Because most philosophies that frown on reproduction don't survive.

Monday, April 30, 2007

Bringing Beliefs to the Bench

There's been a certain amount of fuss lately over the fact that the five Supreme Court justices in the majority of the recent Carhart ruling are all Catholic. Certain commentators have declared themselves shocked, shocked that at the possibility that some or all of those justices may be allowing their personal beliefs as Catholics to interfere with their ability to rule from the bench. (With Justice Kennedy this would be a welcome change, but hardly seems to be a sure thing.)

What this raises, or course, is the question of: What exactly is a judge supposed to use as his frame of reference when forming a court ruling?

Clearly, we are a nation of laws, and as such (call me a positivist but there it is) a judge is first and foremost required to rule based on what the law says. But however much one wishes to stick to the idea of positive law as the basis for civil proceedings, clearly a judge cannot rule on the basis of positive law alone.

It is quite simply impossible to define every aspect of a situation. Thus, positive law is invariably interpreted through the lens of the judge's assumptions about the world, whether those assumptions be derived from religious faith, philosophical conviction, or emotional or ideological appeal.
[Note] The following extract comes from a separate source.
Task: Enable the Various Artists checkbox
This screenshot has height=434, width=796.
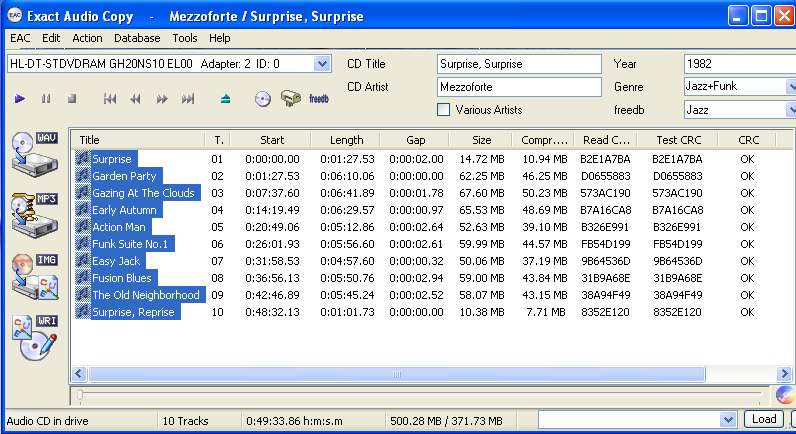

If there were to be a sudden wave of hate against red-headed people and congress rushed through provisions allowing for the confiscation of their property, their imprisonment without trial, etc. the courts would be faced with the task of determining whether the protections laid out in our constitution were meant to apply to red-heads, or only to people with other hair colors. The constitution is silent on this point, since there has never in reality been a necessity of defining that rights apply to all hair colors, and yet this very silence (resulting from previous agreement) would mean that the decision of whether or not such protections applied to red-heads would effectively be left to judges and whatever philosophical or theological guidance they brought to the table in making that decision.

This is where any real law system simply cannot be ideal. For instance, there is I think a certain sense in which passing constitutional amendments that abolished race-slavery and banned racial discrimination was an incorrect approach. If one truly holds that the rights of members of all races should be equal, you shouldn't have to specifically "give" rights to one race via an amendment. They already have them by virtue of their humanity.

And yet, at a practical level, so long as there were a number of members of the judiciary to preferred not to acknowledge that all humans had the same rights, it was necessary to set our this equality by means of positive law in order to avoid a situation where different judges handed down opposite decisions based upon their own ideas of natural law.

Thus, things which ought properly simply be understood as a matter of natural law (such as who is a human being -- and thus deserving of human rights) often end up having to be defined by means of positive law if they come into sufficient question within society. However, we should understand that this is a crutch, not an ideal state. It is not the case that every group right down to the individual must be specifically defined in order to be deserving of their rights under the law. Rather, our need to define such things is the result of the inability of society to clearly understand and obey natural law.


Anonymous said...

Actually, where the Constitution is silent, the law is left to the states or to the people. To wit: "The powers not delegated to the United States by the Constitution, nor prohibited by it to the states, are reserved to the states respectively, or to the people. " Amendment X.

I'll leave for another time the nuanced discussion of the difference between powers and rights.


Darwin said...

Where it's silent on a point of law, yes, but I think we're looking at a different situation where it's silent as to definition.

The constitution is silent as to whether red-heads are included among the "citizens" and "people" referred to by the constitution -- but we take them to be so based upon our understanding that all hair colors are equally human.

Thus, I think a court would be right in ruling that a law passed by a state disenfranchising red-heads was in fact a violation of the federal constitution.